• What is required:
Please return every line of the records that contains the word "Emilia".

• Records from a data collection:
= = = = =
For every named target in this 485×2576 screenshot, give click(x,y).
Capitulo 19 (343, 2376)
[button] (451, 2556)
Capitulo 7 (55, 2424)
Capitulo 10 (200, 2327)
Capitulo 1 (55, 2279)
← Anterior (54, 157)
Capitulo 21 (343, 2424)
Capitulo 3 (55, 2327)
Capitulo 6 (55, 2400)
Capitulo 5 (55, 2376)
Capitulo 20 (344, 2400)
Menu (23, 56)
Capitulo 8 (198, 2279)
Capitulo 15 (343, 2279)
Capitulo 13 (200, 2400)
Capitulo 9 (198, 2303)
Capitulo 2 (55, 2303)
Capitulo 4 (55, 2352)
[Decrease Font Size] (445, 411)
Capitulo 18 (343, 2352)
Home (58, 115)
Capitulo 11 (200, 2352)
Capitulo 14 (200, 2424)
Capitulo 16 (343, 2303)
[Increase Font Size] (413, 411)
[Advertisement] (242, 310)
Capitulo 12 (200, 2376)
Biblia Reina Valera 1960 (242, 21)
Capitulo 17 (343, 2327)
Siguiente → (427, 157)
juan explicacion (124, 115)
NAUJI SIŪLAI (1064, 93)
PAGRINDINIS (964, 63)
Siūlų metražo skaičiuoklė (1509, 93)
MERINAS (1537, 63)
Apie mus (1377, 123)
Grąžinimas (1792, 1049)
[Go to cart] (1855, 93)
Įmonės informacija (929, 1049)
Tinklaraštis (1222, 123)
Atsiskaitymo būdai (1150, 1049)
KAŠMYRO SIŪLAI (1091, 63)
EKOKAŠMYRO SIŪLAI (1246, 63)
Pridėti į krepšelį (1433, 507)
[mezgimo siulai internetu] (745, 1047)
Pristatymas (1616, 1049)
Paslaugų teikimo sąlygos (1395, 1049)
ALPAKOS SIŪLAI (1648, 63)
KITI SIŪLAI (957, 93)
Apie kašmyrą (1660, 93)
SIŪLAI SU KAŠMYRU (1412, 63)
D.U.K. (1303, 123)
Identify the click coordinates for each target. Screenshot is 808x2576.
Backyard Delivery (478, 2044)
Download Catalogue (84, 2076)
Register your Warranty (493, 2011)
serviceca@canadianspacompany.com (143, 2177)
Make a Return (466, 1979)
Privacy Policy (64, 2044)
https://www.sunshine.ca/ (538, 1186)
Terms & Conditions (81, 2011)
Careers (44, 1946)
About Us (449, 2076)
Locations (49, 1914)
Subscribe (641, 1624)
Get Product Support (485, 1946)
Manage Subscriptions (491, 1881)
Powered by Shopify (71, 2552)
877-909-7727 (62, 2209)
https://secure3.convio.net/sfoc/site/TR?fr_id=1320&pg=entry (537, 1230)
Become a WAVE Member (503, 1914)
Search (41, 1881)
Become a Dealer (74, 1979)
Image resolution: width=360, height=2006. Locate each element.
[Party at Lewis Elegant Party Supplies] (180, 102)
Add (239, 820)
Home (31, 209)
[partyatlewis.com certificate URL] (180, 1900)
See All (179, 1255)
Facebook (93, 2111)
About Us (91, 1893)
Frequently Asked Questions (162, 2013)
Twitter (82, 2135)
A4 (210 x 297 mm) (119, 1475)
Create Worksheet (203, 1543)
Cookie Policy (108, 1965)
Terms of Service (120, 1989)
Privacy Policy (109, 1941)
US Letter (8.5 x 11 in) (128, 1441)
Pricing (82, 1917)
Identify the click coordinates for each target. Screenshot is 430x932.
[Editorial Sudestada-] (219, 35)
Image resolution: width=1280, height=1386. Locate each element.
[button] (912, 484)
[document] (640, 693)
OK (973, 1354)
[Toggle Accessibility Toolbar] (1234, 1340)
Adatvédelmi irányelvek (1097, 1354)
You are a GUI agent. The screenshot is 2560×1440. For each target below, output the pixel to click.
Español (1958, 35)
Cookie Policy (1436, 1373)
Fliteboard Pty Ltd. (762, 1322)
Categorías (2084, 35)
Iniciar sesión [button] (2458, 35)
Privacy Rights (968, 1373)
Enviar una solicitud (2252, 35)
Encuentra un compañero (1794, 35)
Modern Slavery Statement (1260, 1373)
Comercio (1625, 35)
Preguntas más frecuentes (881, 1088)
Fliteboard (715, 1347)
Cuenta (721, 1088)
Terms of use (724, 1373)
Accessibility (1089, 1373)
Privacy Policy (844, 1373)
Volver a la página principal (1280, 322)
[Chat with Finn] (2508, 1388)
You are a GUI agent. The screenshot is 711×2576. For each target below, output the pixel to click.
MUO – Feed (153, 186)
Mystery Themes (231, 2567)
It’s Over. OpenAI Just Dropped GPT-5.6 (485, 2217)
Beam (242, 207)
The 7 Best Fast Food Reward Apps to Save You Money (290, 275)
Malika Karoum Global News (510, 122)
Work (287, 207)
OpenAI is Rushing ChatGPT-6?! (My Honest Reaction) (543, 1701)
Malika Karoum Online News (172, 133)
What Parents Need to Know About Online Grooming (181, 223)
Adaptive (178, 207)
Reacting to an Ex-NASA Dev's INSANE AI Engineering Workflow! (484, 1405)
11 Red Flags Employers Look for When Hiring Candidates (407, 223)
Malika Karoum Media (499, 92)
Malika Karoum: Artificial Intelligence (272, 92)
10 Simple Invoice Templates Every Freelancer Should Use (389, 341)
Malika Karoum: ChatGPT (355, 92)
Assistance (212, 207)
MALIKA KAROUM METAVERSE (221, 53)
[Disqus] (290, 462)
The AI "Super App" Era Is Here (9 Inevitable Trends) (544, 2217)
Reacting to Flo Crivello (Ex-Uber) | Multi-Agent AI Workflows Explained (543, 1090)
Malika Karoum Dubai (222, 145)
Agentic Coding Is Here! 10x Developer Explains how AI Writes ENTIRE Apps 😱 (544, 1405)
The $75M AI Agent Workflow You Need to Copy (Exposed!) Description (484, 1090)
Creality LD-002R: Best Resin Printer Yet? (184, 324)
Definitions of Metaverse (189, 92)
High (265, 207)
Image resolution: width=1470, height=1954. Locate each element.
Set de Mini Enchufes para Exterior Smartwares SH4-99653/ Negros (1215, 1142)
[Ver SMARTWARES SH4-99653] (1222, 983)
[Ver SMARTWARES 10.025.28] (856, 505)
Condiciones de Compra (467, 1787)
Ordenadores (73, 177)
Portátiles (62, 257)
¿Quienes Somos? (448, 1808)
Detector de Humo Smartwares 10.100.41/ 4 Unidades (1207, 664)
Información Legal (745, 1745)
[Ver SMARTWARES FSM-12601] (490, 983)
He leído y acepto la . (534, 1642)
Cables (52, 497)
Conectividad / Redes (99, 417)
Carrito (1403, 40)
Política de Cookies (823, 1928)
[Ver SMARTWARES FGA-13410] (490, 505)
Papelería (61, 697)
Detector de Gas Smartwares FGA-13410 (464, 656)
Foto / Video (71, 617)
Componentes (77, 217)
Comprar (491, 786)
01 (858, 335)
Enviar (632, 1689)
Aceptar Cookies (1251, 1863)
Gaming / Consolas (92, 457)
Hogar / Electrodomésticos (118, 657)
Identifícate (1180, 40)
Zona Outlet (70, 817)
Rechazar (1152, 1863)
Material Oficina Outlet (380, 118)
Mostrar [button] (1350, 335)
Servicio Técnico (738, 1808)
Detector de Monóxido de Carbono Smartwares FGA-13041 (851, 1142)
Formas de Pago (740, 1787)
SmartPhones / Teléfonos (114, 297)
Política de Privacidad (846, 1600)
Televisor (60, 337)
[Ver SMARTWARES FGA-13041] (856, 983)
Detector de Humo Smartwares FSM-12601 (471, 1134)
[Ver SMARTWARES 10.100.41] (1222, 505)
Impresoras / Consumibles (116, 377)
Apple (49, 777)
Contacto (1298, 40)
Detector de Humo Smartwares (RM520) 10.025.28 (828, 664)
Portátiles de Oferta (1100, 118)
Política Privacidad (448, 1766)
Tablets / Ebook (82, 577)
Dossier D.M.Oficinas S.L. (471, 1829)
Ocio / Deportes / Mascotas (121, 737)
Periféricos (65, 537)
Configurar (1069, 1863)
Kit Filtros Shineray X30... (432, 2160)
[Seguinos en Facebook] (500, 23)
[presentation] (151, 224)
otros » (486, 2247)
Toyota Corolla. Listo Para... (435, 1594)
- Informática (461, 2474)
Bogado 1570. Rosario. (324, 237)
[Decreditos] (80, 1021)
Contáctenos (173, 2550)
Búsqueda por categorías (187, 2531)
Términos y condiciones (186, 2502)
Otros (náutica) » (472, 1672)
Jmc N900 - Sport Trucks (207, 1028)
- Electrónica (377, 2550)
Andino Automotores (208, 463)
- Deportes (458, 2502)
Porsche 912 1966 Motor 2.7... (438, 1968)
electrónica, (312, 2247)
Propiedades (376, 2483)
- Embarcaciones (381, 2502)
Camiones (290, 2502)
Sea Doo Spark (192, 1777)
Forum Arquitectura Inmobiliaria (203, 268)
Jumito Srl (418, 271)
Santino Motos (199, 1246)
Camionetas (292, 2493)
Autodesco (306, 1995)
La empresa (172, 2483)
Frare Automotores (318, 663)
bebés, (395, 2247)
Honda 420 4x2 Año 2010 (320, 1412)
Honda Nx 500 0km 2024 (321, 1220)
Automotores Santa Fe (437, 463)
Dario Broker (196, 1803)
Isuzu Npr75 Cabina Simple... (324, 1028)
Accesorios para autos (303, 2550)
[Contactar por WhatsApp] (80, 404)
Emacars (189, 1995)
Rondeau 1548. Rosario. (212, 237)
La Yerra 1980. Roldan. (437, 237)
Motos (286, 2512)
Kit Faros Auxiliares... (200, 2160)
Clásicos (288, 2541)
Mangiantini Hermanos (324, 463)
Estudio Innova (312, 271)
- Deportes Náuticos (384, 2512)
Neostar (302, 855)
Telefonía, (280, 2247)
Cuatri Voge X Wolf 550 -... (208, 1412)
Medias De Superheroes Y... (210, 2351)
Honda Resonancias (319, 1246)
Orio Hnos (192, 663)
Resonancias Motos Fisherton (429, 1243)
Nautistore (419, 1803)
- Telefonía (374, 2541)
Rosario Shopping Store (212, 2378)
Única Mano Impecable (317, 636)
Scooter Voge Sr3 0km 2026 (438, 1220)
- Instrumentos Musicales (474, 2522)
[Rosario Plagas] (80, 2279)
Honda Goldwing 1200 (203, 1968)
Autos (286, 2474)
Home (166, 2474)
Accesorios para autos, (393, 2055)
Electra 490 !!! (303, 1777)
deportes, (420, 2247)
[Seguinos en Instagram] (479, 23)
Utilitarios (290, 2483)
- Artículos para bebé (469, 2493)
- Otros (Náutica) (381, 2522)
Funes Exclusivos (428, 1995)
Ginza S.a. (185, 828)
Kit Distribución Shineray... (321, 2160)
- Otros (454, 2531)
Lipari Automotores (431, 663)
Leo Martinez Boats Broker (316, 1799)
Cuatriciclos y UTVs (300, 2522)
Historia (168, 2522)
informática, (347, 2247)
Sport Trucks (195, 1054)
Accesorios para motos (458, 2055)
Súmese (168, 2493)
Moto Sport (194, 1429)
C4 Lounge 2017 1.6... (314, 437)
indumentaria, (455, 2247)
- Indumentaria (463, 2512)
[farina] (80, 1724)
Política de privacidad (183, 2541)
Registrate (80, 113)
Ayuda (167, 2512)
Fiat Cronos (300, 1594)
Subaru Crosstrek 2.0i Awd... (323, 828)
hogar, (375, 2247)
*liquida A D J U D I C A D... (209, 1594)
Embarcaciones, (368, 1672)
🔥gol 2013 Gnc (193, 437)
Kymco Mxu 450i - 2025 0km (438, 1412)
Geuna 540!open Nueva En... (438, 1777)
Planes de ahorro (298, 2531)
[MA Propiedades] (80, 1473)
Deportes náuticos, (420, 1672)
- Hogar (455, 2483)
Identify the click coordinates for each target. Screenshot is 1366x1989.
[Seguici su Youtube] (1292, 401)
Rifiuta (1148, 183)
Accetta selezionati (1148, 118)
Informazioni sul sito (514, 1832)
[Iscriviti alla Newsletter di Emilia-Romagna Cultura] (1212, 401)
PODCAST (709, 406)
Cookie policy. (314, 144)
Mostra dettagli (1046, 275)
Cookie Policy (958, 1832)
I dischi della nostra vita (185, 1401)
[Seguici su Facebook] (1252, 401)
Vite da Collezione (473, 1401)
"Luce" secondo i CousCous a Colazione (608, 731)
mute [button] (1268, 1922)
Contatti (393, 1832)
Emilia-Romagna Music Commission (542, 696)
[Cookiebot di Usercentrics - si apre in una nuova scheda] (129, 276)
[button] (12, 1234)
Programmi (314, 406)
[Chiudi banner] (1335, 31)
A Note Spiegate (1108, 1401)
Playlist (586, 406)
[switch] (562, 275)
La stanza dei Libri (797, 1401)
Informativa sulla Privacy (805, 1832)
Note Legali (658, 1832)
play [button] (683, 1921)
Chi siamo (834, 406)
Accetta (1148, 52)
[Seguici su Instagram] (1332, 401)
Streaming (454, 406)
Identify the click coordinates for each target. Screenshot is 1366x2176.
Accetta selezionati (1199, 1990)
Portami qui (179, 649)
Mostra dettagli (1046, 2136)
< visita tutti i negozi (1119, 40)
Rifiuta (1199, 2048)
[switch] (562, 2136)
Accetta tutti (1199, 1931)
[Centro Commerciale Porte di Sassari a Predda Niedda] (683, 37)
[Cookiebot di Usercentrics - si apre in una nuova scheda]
= = = = =
• Result of this task:
[Iscriviti alla Newsletter di Emilia-Romagna Cultura] (1212, 401)
Emilia-Romagna Music Commission (542, 696)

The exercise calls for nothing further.